Why it kills conversions: If visitors have to work to read your copy, most of them won't. Accessibility isn't just an ethical obligation — poor contrast directly reduces conversions.
The fix: Minimum contrast ratio of 4.5:1 for body text (WCAG AA standard). Minimum 16px body text. If text is overlaid on an image, add a semi-transparent overlay to the image to ensure contrast. Decorative fonts for headlines only; use a clean sans-serif or serif for body.
Mistake 8: Cluttered "Feature Dump" Sections
What it looks like: A wall of feature icons with brief labels — 12, 16, 20+ features shown in a grid, with little explanation of why each matters.
Why it kills conversions: A feature grid communicates scope but not value.

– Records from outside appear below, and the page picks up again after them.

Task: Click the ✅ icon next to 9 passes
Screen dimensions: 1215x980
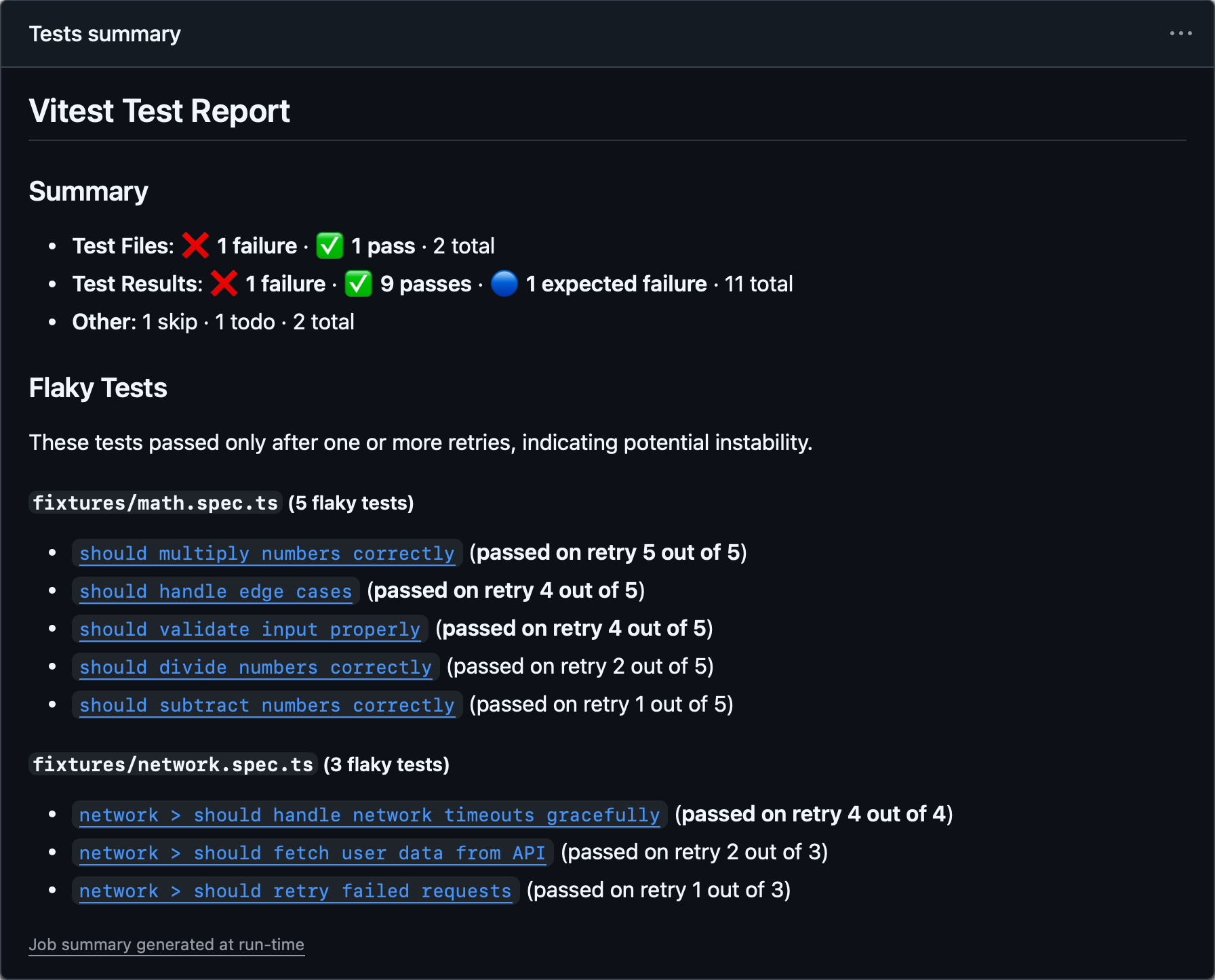Action: pos(358,283)
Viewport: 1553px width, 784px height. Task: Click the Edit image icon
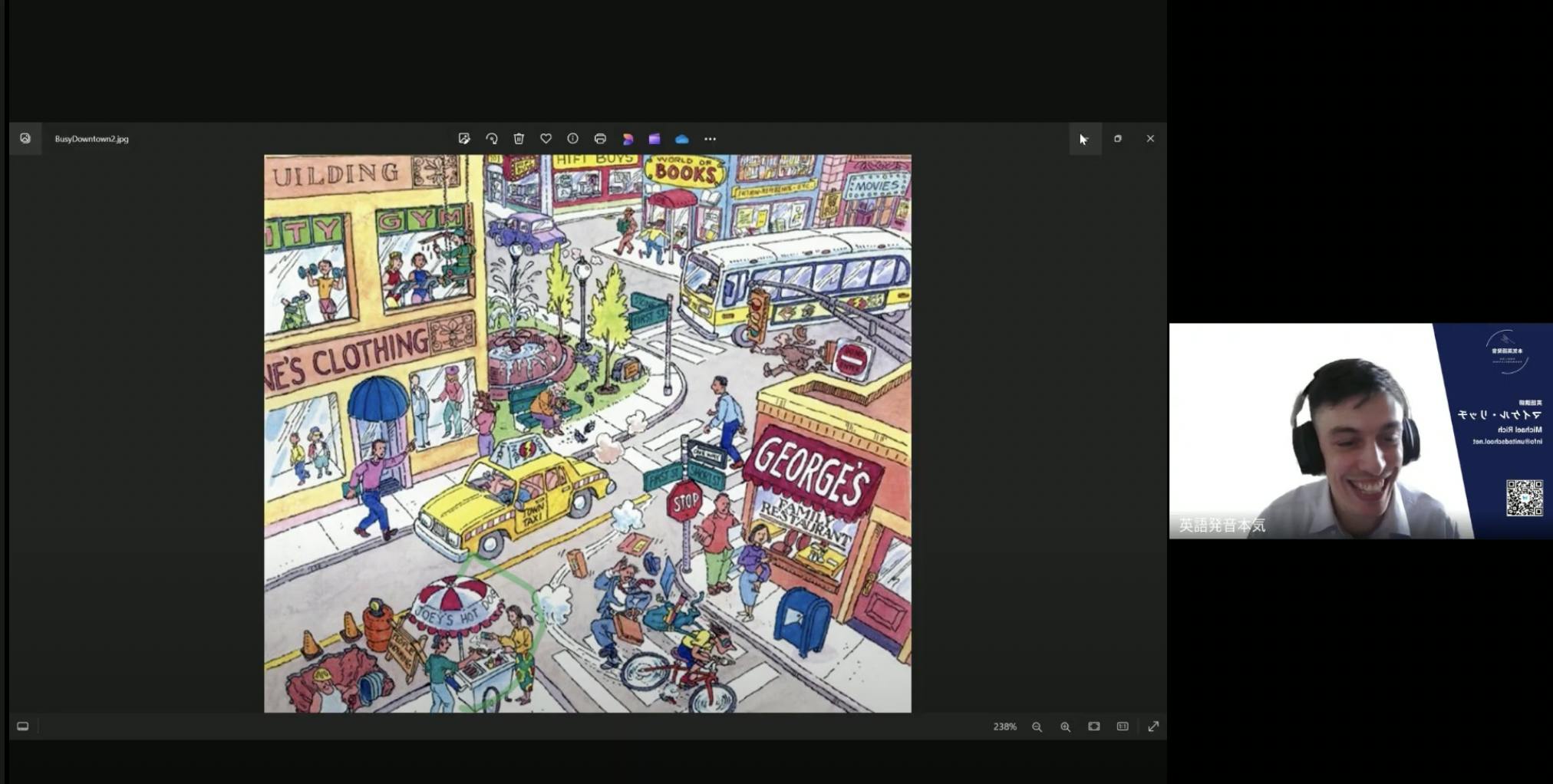click(x=464, y=139)
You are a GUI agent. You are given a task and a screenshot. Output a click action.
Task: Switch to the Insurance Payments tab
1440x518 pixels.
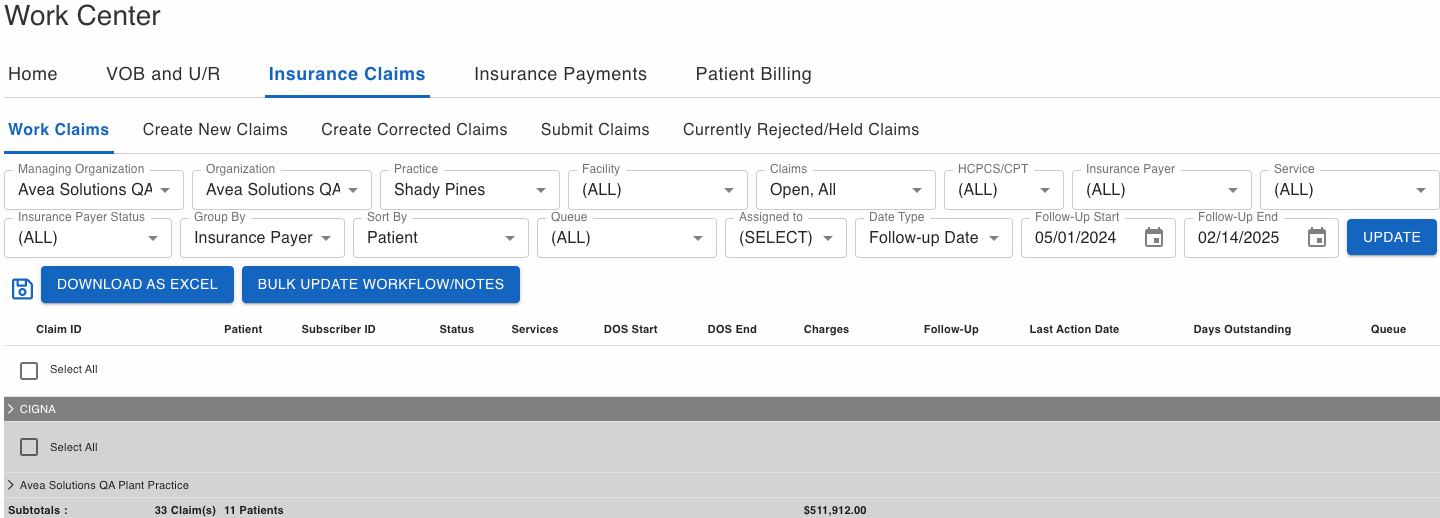560,74
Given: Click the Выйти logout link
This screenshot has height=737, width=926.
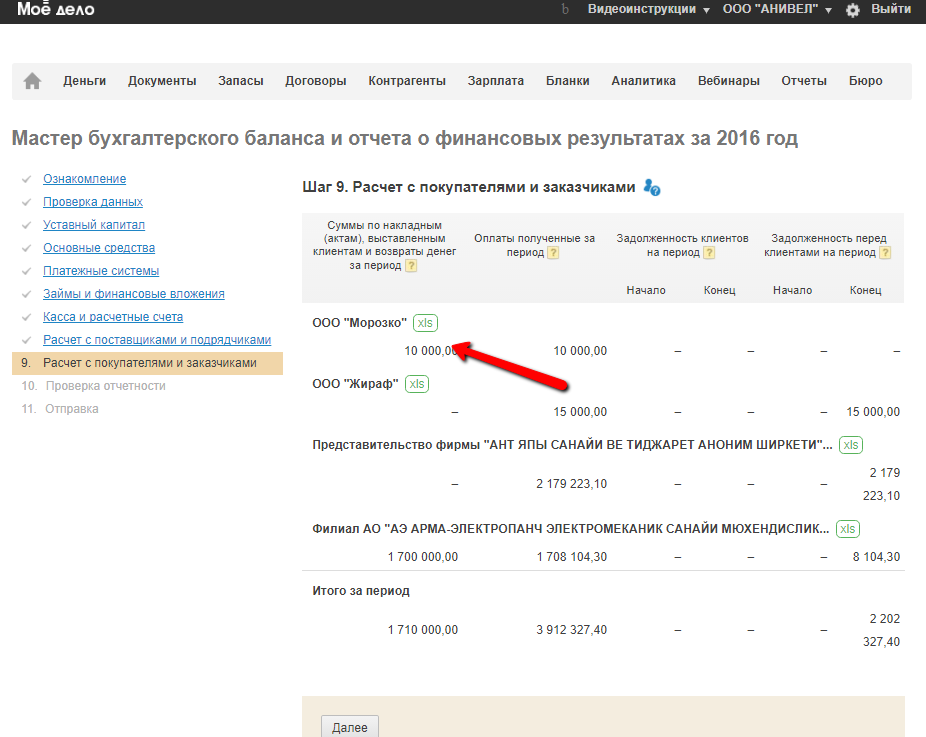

Visitors don't know which features matter to them. The visual density is overwhelming. And listing features isn't the same as making a case for buying.
The fix: Choose your 3-5 most valued features (ask customers which ones they'd miss most). Give each one a headline that describes the benefit, a 1-2 sentence explanation, and ideally a supporting visual or screenshot.
Mistake 9: No Whitespace — Everything Packed Together
What it looks like: Section after section with no breathing room between them. Every pixel filled with content.
Why it kills conversions: Whitespace isn't wasted space — it's attention management. It creates visual separation between sections, makes text easier to read, and directs focus to the elements that matter.
The fix: Add generous padding between sections (80-120px). Increase line height in body copy (1.6-1.8x). Give your CTA button significant padding so it looks substantial, not cramped.
Mistake 10: Testimonials Without Context
What it looks like: A carousel of 1-2 sentence quotes with initials and maybe a first name.
Why it kills conversions: Context is what makes testimonials credible. An anonymous "This changed my business!" quote is almost indistinguishable from a fabricated quote. Visitors filter them out.
The fix: Full name, job title, company name, and photo — at minimum. Better: include the specific outcome the customer experienced. Best: include a link to verify them on LinkedIn or as a G2 reviewer.
Mistake 11: Desktop-First Design That Breaks on Mobile
What it looks like: A page that looks polished on a 1440px wide monitor and completely falls apart on a 375px wide phone — tiny text, buttons that are hard to tap, content that overflows, images that scale poorly.
Why it kills conversions: More than half of web traffic is mobile. A broken mobile experience loses those visitors at first impression.
The fix: Design mobile-first, or at minimum test every design decision on an actual mobile device — not just a browser resize. Specific checks: Is the CTA full-width and easy to tap? Is the headline readable at 16px+ on a 375px screen? Does any content require horizontal scrolling?
Mistake 12: Page Load So Slow It Costs Money
What it looks like: A visually heavy page with uncompressed images, multiple third-party scripts, and a Largest Contentful Paint over 4 seconds.
Why it kills conversions: A 1-second delay in load time reduces conversions by approximately 7%. At 3+ seconds, you're losing 40%+ of mobile visitors before the page even loads.
The fix: Run PageSpeed Insights. Compress all images (switch to WebP). Audit your JavaScript and remove scripts that aren't essential. Consider lazy-loading images below the fold. Use a CDN.
Audit Your Landing Page for Design Issues
Some of these mistakes are obvious in retrospect but hard to see when you're close to your own page. PageLens provides an external, AI-powered analysis of your landing page that flags design and conversion issues objectively. It's free, takes under a minute, and gives you a prioritized list of what to fix first.
Good design serves conversions. Every design decision should be evaluated by one question: does this make it more or less likely that a visitor will take the action I want them to take?